(TASK OBJECTIVE):
Below are entries; tally how many lines hold the string "computer" and answer with only that figure.

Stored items

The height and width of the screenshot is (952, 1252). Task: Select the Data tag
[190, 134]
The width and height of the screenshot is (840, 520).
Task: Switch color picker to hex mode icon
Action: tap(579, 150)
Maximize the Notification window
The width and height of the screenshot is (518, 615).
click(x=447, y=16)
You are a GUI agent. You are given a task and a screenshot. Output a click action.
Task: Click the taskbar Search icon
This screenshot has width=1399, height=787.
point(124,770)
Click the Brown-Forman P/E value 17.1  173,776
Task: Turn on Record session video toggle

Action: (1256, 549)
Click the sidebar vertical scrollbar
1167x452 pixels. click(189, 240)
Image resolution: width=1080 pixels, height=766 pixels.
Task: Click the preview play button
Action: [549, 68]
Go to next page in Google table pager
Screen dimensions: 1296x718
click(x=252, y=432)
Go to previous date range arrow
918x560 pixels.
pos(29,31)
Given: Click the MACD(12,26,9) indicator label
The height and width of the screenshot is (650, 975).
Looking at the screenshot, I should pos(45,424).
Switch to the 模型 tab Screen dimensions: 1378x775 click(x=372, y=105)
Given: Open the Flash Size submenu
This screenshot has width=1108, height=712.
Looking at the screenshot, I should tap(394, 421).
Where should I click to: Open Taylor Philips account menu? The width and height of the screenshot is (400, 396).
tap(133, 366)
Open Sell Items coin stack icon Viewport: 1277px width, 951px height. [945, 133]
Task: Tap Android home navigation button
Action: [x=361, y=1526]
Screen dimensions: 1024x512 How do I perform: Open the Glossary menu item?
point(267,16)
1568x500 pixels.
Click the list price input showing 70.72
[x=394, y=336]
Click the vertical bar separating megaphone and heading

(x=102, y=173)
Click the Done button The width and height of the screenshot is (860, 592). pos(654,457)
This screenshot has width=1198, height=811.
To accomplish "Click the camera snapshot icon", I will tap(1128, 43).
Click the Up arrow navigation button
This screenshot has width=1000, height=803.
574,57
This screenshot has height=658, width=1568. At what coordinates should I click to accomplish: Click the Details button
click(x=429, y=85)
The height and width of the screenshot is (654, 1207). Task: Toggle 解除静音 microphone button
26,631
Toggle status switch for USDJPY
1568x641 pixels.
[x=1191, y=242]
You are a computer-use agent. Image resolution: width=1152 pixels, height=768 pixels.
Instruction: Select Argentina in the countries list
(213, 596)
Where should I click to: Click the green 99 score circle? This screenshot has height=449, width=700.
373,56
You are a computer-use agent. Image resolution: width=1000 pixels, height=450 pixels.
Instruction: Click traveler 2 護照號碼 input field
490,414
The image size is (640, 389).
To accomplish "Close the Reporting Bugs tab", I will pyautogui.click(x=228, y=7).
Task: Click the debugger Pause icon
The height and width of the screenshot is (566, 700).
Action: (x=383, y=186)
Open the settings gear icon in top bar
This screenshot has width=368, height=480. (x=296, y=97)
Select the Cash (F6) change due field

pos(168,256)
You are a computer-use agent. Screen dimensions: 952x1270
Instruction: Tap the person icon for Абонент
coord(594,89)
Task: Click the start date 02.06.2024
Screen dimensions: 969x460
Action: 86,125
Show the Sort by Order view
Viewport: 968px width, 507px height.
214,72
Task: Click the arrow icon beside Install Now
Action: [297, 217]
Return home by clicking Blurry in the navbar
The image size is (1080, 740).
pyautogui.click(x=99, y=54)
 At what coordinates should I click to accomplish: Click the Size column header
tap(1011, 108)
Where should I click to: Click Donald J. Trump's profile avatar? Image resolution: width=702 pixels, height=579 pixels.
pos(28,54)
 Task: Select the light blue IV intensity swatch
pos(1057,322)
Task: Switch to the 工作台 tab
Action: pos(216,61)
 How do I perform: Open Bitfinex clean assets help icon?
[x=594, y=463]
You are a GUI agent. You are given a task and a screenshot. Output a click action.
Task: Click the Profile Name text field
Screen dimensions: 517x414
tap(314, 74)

(EXERCISE RESPONSE):
3